(Records contained in a dataset)
Start of Block
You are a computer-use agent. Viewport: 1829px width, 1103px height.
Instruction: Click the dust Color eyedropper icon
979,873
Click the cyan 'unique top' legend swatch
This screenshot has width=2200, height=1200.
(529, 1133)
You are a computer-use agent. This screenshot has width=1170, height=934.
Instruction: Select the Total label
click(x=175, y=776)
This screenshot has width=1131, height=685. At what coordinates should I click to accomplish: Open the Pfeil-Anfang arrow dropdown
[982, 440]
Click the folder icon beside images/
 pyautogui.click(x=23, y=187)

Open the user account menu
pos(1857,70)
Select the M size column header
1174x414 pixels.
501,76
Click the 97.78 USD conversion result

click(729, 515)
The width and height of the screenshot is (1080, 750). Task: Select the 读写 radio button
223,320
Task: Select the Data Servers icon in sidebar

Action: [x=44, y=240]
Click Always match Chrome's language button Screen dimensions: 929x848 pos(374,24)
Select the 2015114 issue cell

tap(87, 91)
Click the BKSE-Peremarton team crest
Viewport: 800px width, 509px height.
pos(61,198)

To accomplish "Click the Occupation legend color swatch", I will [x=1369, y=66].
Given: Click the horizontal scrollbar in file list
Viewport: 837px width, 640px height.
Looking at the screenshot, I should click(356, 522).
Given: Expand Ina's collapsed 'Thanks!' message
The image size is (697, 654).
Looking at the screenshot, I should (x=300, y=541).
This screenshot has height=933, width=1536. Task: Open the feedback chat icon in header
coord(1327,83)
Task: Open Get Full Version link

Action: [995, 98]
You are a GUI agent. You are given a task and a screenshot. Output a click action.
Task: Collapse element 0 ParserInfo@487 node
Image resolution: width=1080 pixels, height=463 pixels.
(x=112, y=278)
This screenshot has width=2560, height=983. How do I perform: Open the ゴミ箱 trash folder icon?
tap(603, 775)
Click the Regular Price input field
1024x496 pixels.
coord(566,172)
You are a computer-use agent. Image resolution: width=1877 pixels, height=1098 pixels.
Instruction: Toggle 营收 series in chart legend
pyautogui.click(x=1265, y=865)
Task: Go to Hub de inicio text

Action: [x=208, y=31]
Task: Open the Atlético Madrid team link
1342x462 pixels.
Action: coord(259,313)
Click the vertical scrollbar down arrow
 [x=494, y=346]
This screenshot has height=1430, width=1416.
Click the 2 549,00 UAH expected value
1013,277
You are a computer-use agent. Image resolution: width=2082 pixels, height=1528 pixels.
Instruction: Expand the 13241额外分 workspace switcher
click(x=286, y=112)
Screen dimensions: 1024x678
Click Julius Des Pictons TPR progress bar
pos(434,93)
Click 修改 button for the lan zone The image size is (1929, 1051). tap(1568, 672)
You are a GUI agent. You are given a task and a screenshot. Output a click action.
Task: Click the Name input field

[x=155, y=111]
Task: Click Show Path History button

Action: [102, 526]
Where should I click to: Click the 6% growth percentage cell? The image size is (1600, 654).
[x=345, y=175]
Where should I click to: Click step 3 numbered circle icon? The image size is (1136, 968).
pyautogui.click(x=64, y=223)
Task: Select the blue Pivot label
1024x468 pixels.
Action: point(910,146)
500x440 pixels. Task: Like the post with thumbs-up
End of Block
Exercise requirements
The answer must be the data above, repeated exactly as it stands.

Solution to this problem
You are a computer-use agent. Viewport: 1829px width, 1103px height.
Instruction: Click the dust Color eyedropper icon
979,873
Click the cyan 'unique top' legend swatch
This screenshot has width=2200, height=1200.
(529, 1133)
You are a computer-use agent. This screenshot has width=1170, height=934.
Instruction: Select the Total label
click(x=175, y=776)
This screenshot has width=1131, height=685. At what coordinates should I click to accomplish: Open the Pfeil-Anfang arrow dropdown
[982, 440]
Click the folder icon beside images/
 pyautogui.click(x=23, y=187)

Open the user account menu
pos(1857,70)
Select the M size column header
1174x414 pixels.
501,76
Click the 97.78 USD conversion result

click(729, 515)
The width and height of the screenshot is (1080, 750). Task: Select the 读写 radio button
223,320
Task: Select the Data Servers icon in sidebar

Action: [x=44, y=240]
Click Always match Chrome's language button Screen dimensions: 929x848 pos(374,24)
Select the 2015114 issue cell

tap(87, 91)
Click the BKSE-Peremarton team crest
Viewport: 800px width, 509px height.
pos(61,198)

To accomplish "Click the Occupation legend color swatch", I will [x=1369, y=66].
Given: Click the horizontal scrollbar in file list
Viewport: 837px width, 640px height.
Looking at the screenshot, I should click(356, 522).
Given: Expand Ina's collapsed 'Thanks!' message
The image size is (697, 654).
Looking at the screenshot, I should (x=300, y=541).
This screenshot has height=933, width=1536. Task: Open the feedback chat icon in header
coord(1327,83)
Task: Open Get Full Version link

Action: [995, 98]
You are a GUI agent. You are given a task and a screenshot. Output a click action.
Task: Collapse element 0 ParserInfo@487 node
Image resolution: width=1080 pixels, height=463 pixels.
(x=112, y=278)
This screenshot has width=2560, height=983. How do I perform: Open the ゴミ箱 trash folder icon?
tap(603, 775)
Click the Regular Price input field
1024x496 pixels.
coord(566,172)
You are a computer-use agent. Image resolution: width=1877 pixels, height=1098 pixels.
Instruction: Toggle 营收 series in chart legend
pyautogui.click(x=1265, y=865)
Task: Go to Hub de inicio text

Action: [x=208, y=31]
Task: Open the Atlético Madrid team link
1342x462 pixels.
Action: coord(259,313)
Click the vertical scrollbar down arrow
 [x=494, y=346]
This screenshot has height=1430, width=1416.
Click the 2 549,00 UAH expected value
1013,277
You are a computer-use agent. Image resolution: width=2082 pixels, height=1528 pixels.
Instruction: Expand the 13241额外分 workspace switcher
click(x=286, y=112)
Screen dimensions: 1024x678
Click Julius Des Pictons TPR progress bar
pos(434,93)
Click 修改 button for the lan zone The image size is (1929, 1051). tap(1568, 672)
You are a GUI agent. You are given a task and a screenshot. Output a click action.
Task: Click the Name input field

[x=155, y=111]
Task: Click Show Path History button

Action: [102, 526]
Where should I click to: Click the 6% growth percentage cell? The image size is (1600, 654).
[x=345, y=175]
Where should I click to: Click step 3 numbered circle icon? The image size is (1136, 968).
pyautogui.click(x=64, y=223)
Task: Select the blue Pivot label
1024x468 pixels.
Action: point(910,146)
500x440 pixels. Task: Like the post with thumbs-up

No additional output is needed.